Eval Loop
How grading, scoring, and feedback work in CORAL.
The eval loop is CORAL's core mechanism: agents commit changes, run a grader, and use the score to guide their next iteration.
How it works
When an agent runs coral eval -m "description":
- Stage —
git add -Astages all changes - Commit — Creates a commit with the provided message
- Grade — Runs the grader against the committed codebase
- Record — Writes an attempt JSON to
.coral/public/attempts/ - Compare — Determines status (improved, baseline, regressed, etc.)
- Report — Shows the score and feedback to the agent
Agent makes changes
│
▼
coral eval -m "Optimized inner loop"
│
├── git add -A
├── git commit -m "Optimized inner loop"
├── Run grader → score = 0.85
├── Compare with previous best (0.72)
├── Status: "improved"
└── Write attempt JSON
│
▼
Agent sees: "Score: 0.85 (improved)"Scoring
Scores are numeric values. The direction config controls what "better" means:
grader:
direction: maximize # Higher is better (default)

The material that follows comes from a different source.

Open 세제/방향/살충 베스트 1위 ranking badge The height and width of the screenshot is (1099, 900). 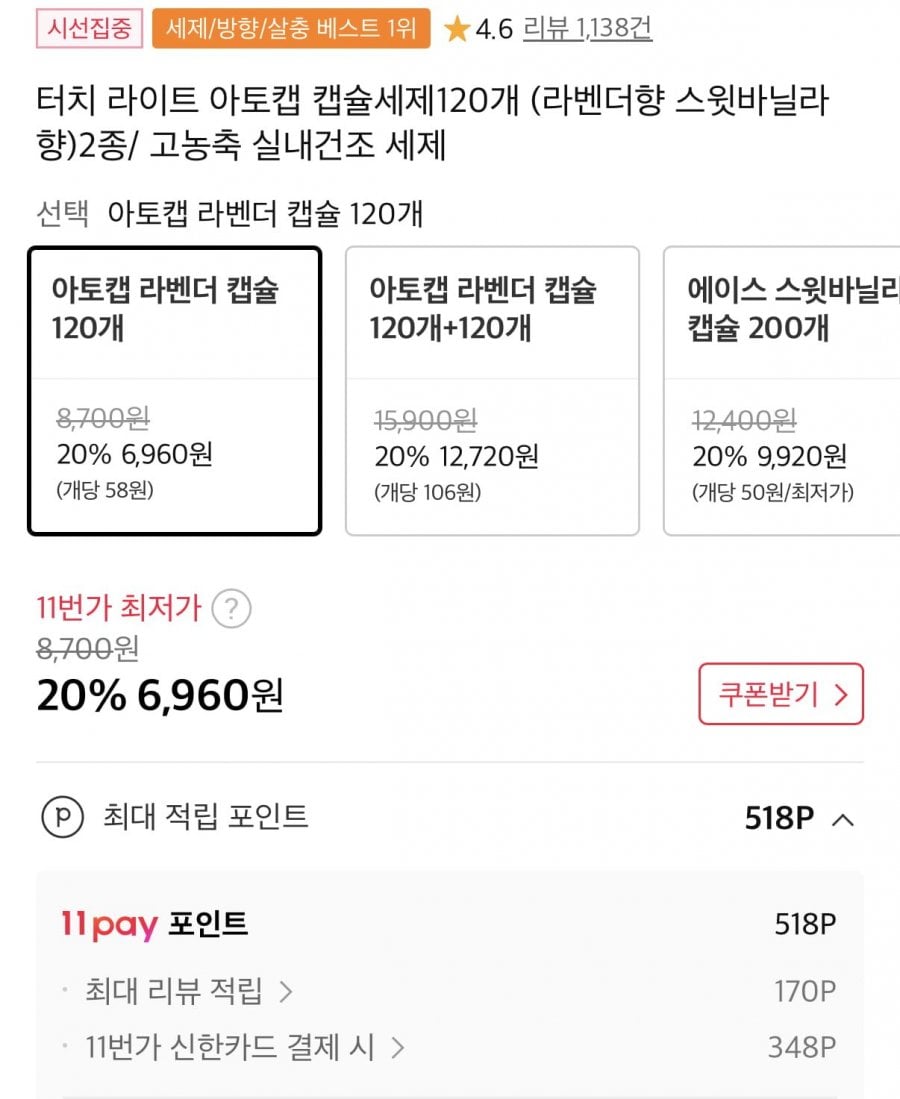point(291,29)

direction: minimize # Lower is betterScore comparison
Each agent tracks its own best score. Status is determined by comparing the new score against that agent's personal best:
| Comparison | Status |
|---|---|
| Better than previous best | improved |
| Equal to previous best | baseline |
| Worse than previous best | regressed |
Feedback
Graders can provide feedback through score explanations:
class Grader(TaskGrader):
def evaluate(self) -> ScoreBundle:
runtime = measure_runtime()
return self.score(
value=1.0 / runtime,
explanation=f"Runtime: {runtime:.2f}s"
)The explanation is included in the eval output.
Timeouts
Graders have a configurable timeout (default: 300 seconds):
grader:
timeout: 600 # 10 minutes
timeout: 0 # No limitIf a grader exceeds the timeout, the attempt is recorded with status: "timeout" and a null score. The agent sees feedback like "Eval timed out after 600s."
Heartbeat actions
Heartbeat actions are periodic tasks triggered by the eval counter:
Reflect (default: every 1 eval, per-agent)
After each eval, the agent reviews its progress and decides whether to continue the current approach or pivot.

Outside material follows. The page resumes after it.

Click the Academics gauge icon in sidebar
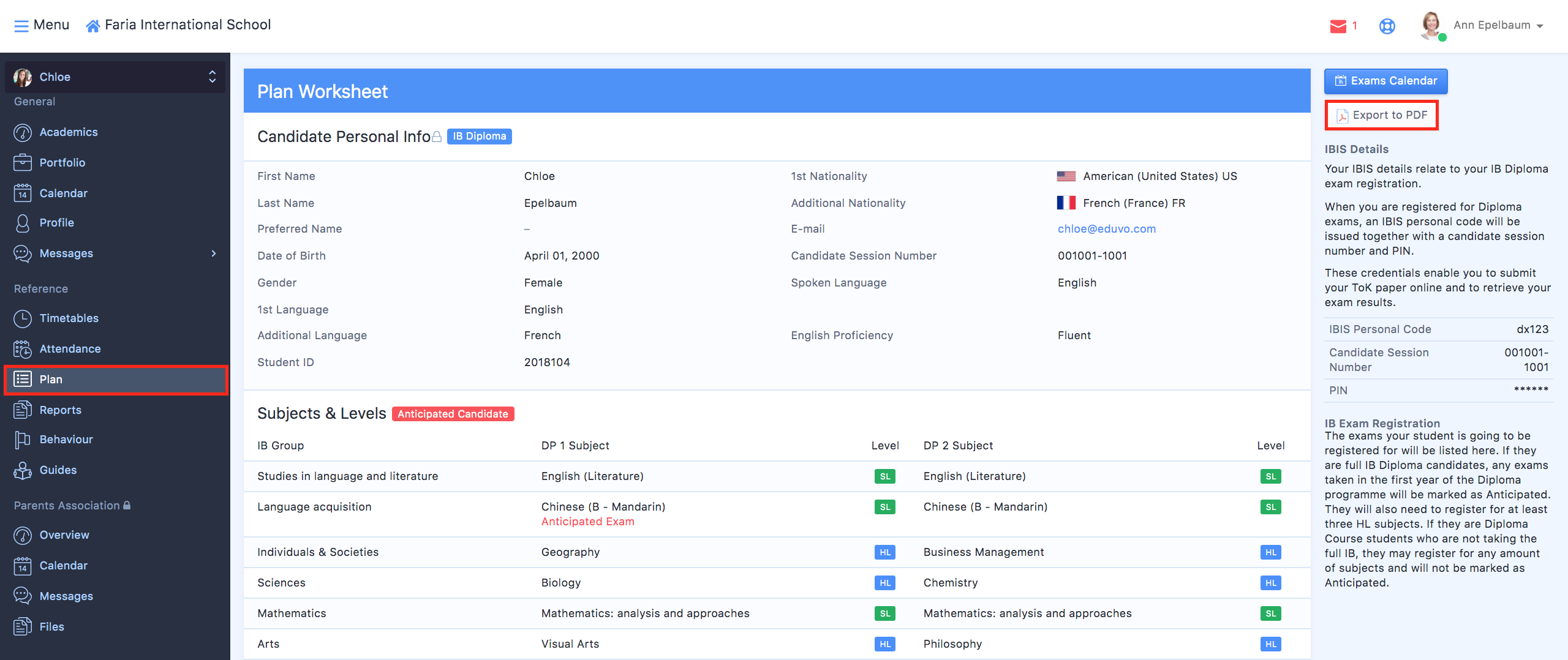This screenshot has width=1568, height=660. point(23,132)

Consolidate (default: every 10 evals, global)
A periodic knowledge-sharing step where agents write notes about their findings, helping other agents learn from their experience.
Custom actions
Define your own heartbeat actions via CLI:
coral heartbeat set review --every 5 --prompt "Review alternative approaches"Or in task.yaml:
agents:
heartbeat:
- name: reflect
every: 1
- name: consolidate
every: 10
global: trueGlobal eval count
The file .coral/public/eval_count tracks the total number of evals across all agents. Heartbeat actions with global: true use this counter, while per-agent actions use each agent's individual count.